══ GIVEN DATA

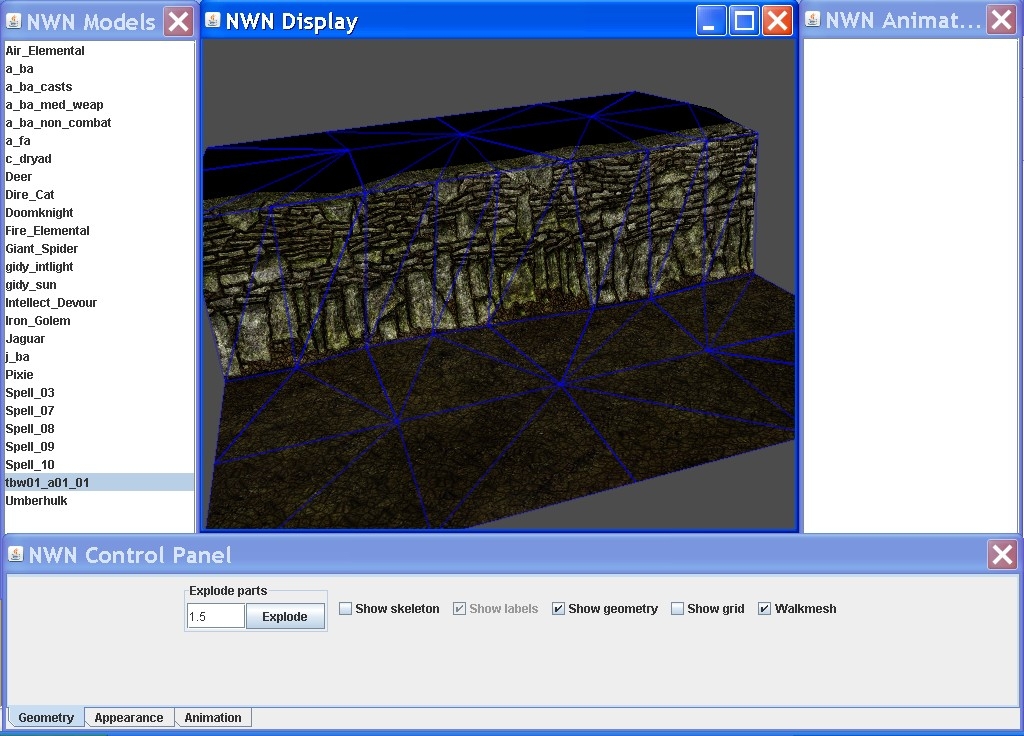1024x736 pixels.
Task: Enable the Show skeleton checkbox
Action: [346, 609]
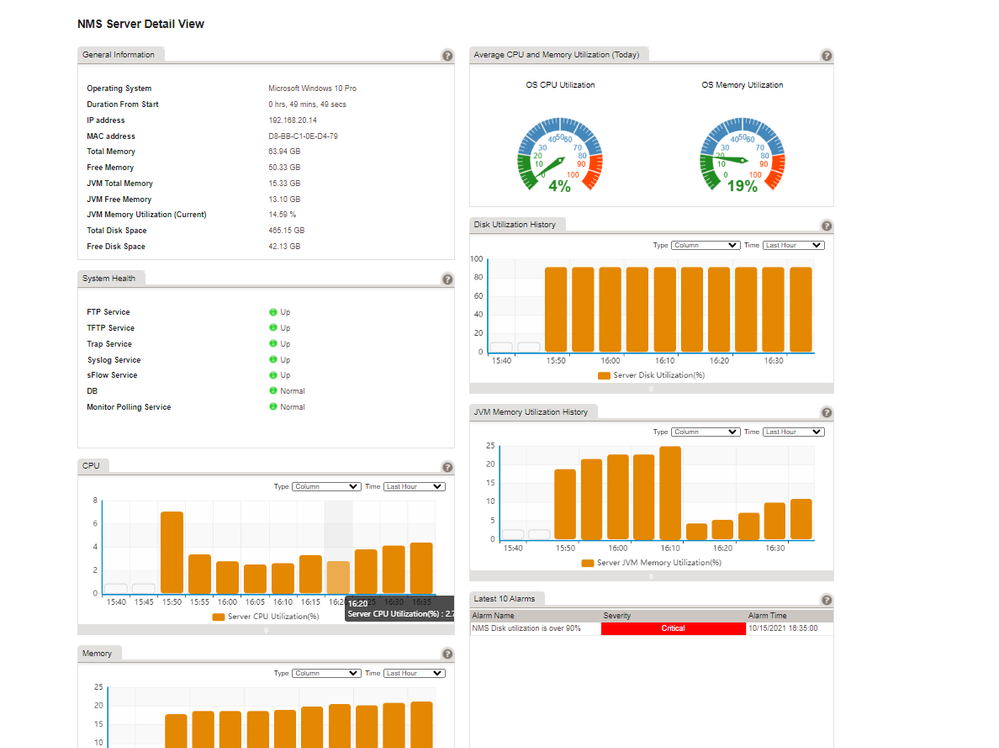Open help for General Information panel
Viewport: 999px width, 748px height.
pyautogui.click(x=447, y=56)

════

Could you copy all of the material above line for line, leaving out the pictures?

1024x736 pixels.
Task: Enable the Show skeleton checkbox
Action: [346, 609]
Open help for General Information panel
Viewport: 999px width, 748px height.
pyautogui.click(x=447, y=56)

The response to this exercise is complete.